Selten kommt es vor, dass man als Kunde sehr positive, sogar begeisternde Überraschungen. erleben kann. Noch bemerkenswerter ist es, wenn überragende Kundenorientierung in einem staatlichen Unternehmen erlebbar wird. Hier bei der SNCF, der französischen Eisenbahn.

TGV

Der Urlaub ist zu Ende. Abfahrt mit dem Zug in Bordeaux. Der Hochgeschwindigkeitszug aus Toulouse hat 35 Minuten Verspätung, aber das Einchecken funktioniert reibungslos. Mit 320 km/h geht es im TGV Richtung Paris. Ankunft in Paris-Montparnasse und immer noch eine große Verspätung. Wir müssen mit sperrigem Gepäck die Metro zum Gare de l’Est nehmen. 13 Stationen. Schließlich erreichen wir den Bahnsteig – genau eine Sekunde zu spät! Unser Schlafwagen verlässt gerade den Bahnhof.

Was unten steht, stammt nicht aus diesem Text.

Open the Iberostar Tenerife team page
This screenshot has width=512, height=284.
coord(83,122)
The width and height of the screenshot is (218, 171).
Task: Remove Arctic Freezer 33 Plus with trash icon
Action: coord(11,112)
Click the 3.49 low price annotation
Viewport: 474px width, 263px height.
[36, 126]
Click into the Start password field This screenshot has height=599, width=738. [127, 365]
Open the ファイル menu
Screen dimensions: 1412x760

Was nun geschieht ist bemerkenswert

Es ist ein Beispiel für das Zusammenwirken hervorragender Organisation mit einer starken Unternehmenskultur.

Am Infoschalter frage ich nur, was wir nun tun sollen? Als erstes bekommen wir die Information, dass das leider der letzte Zug für heute gewesen sei. Dann kommt kontrollierte Bewegung auf. Schnell wird in Computer getippt. Die Angestellte bespricht sich mit einer Kollegin. Dann sagt sie: Wir können Sie in einem TGV nach Metz schicken. Dort können wir den Schlafwagen etwas aufhalten. Sie müssen aber rennen.

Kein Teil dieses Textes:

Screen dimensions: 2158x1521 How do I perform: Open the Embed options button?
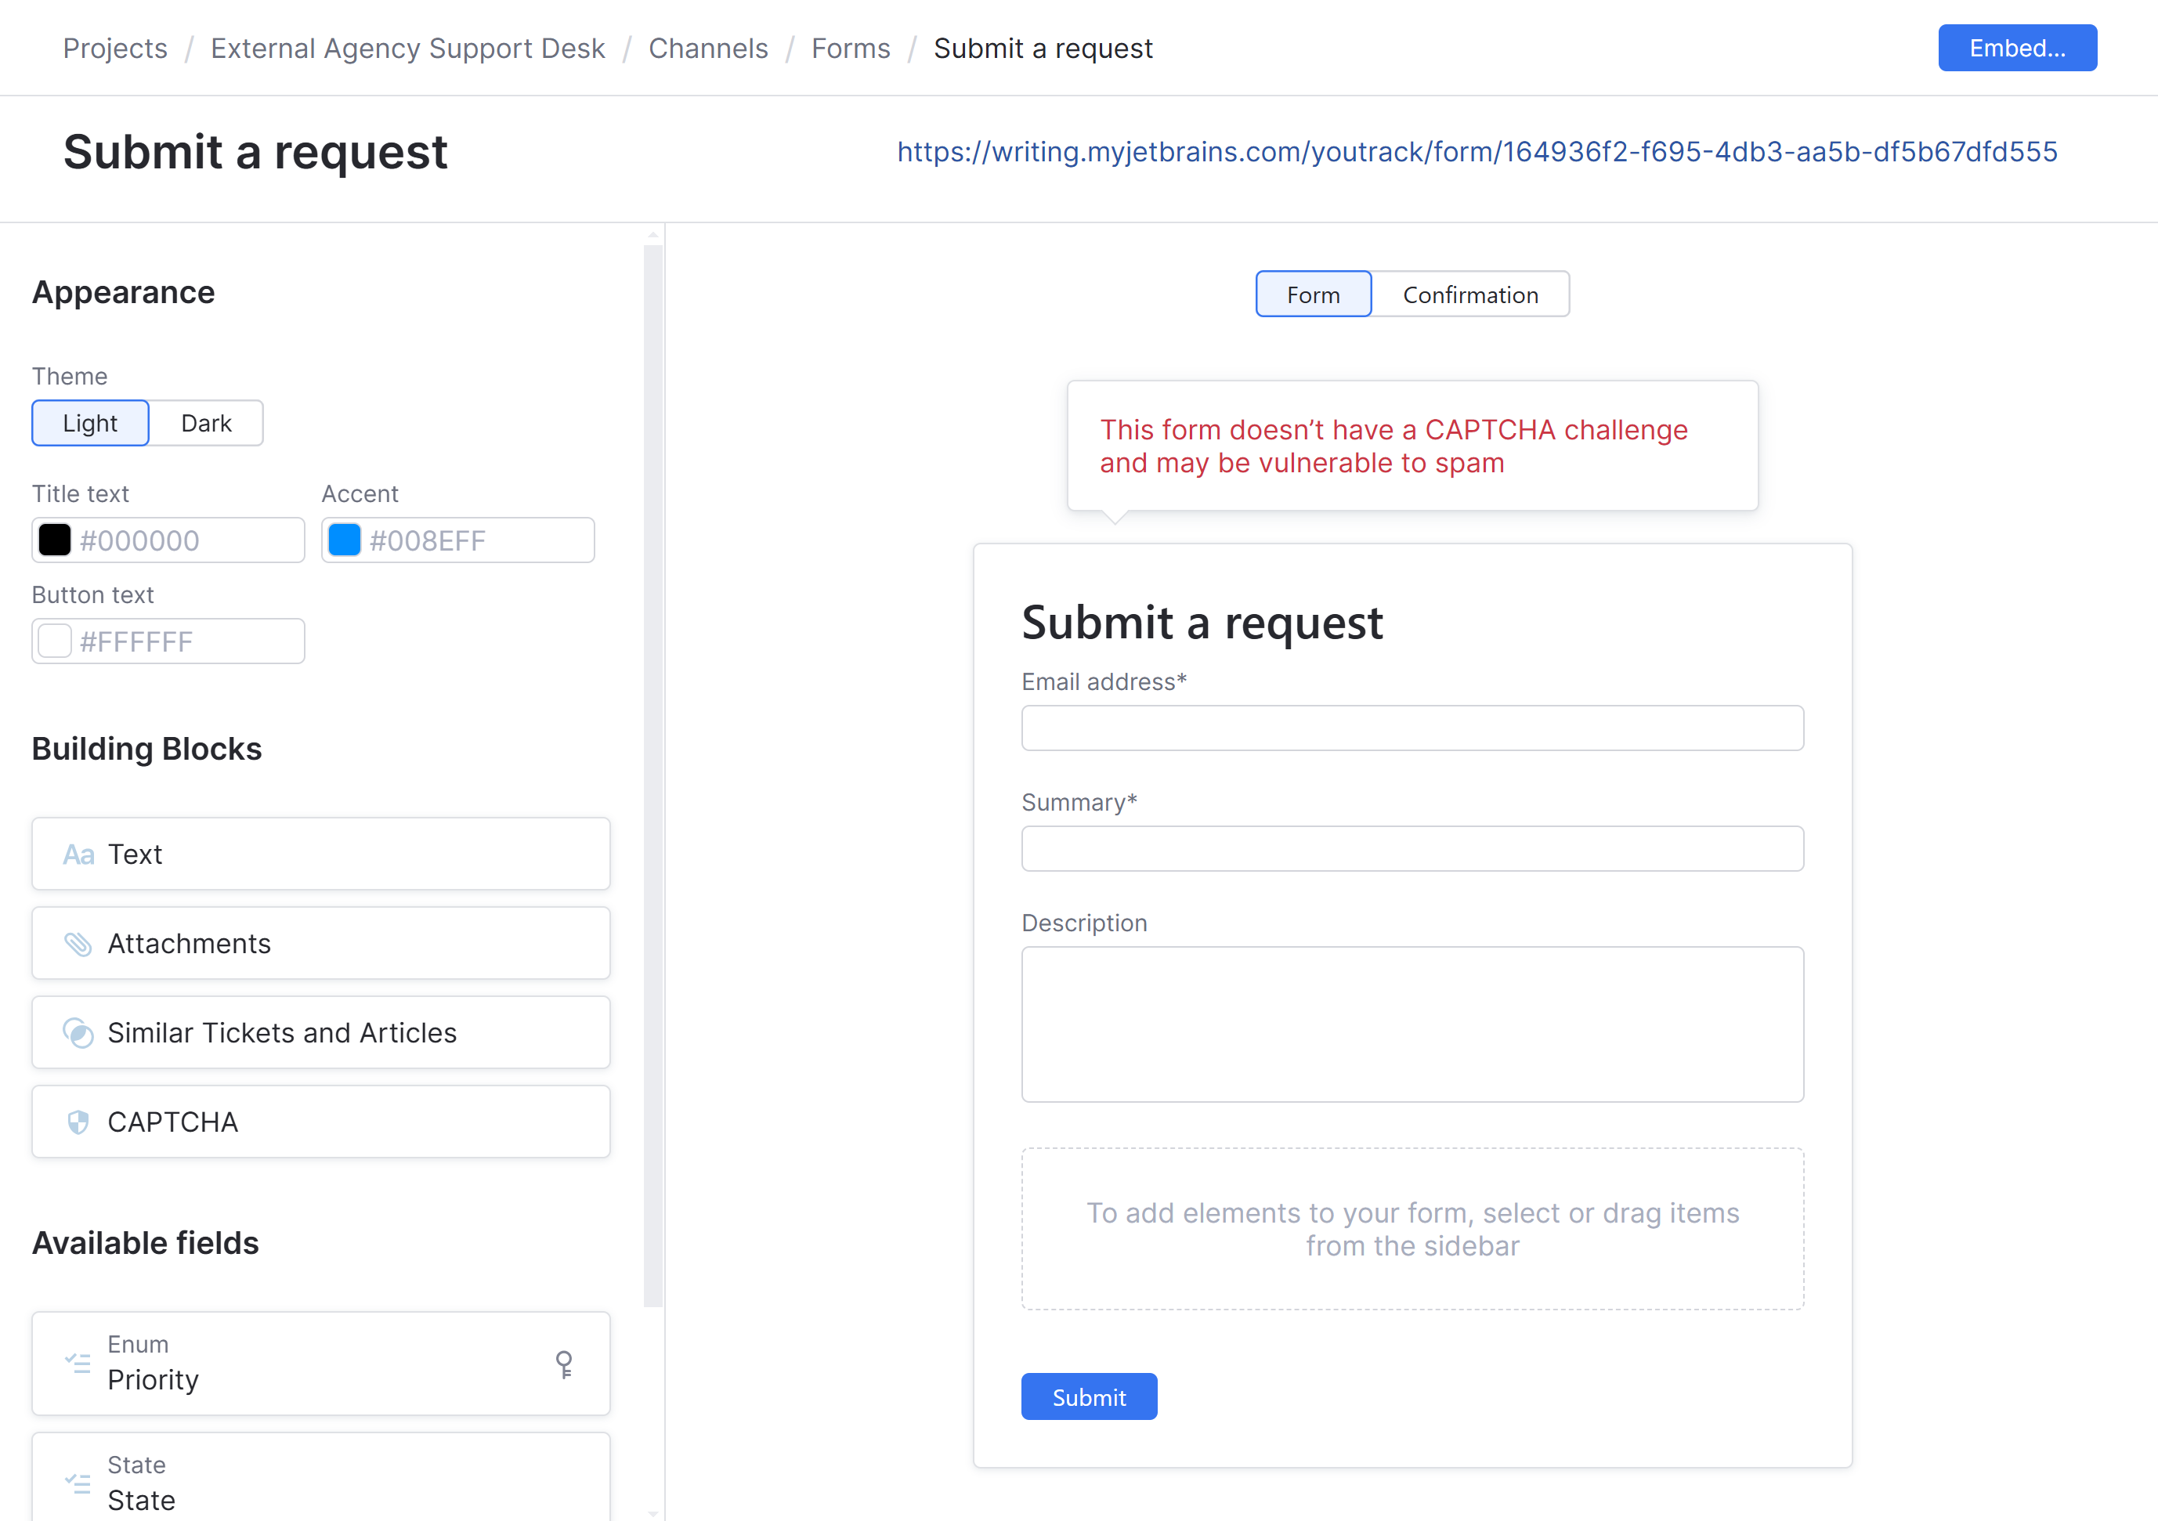coord(2017,48)
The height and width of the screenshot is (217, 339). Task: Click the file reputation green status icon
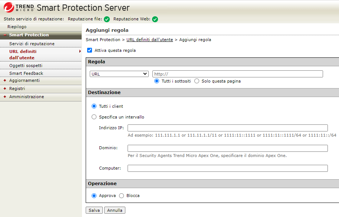pyautogui.click(x=107, y=19)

Zunächst bin ich sprachlos! Dann erkläre ich, dass rennen mit dem Gepäck nicht wirklich möglich sein wird. Wieder kontrollierte Bewegung. Der Chef des Informationsteams wird beigezogen. Schließlich wendet sich die Dame am Schalter wieder an uns:

Wir haben den TGV nach Straßburg hier am Bahnsteig etwas aufgehalten. Mit dem schicken wir sie dorthin. Er wird den Schlafwagen überholen. Der hat dort zwar keine Haltestelle, aber wir lassen Sie einsteigen!“ Flink wird uns eine Fahrharte in die Hand gedrückt und wir werden im Eilschritt zum Zug begleitet. Dort erwartet man uns bereits. Mit dem Gepäck hilft man uns und los geht’s. Wieder mit 320 km/h, diesmal nach Straßburg.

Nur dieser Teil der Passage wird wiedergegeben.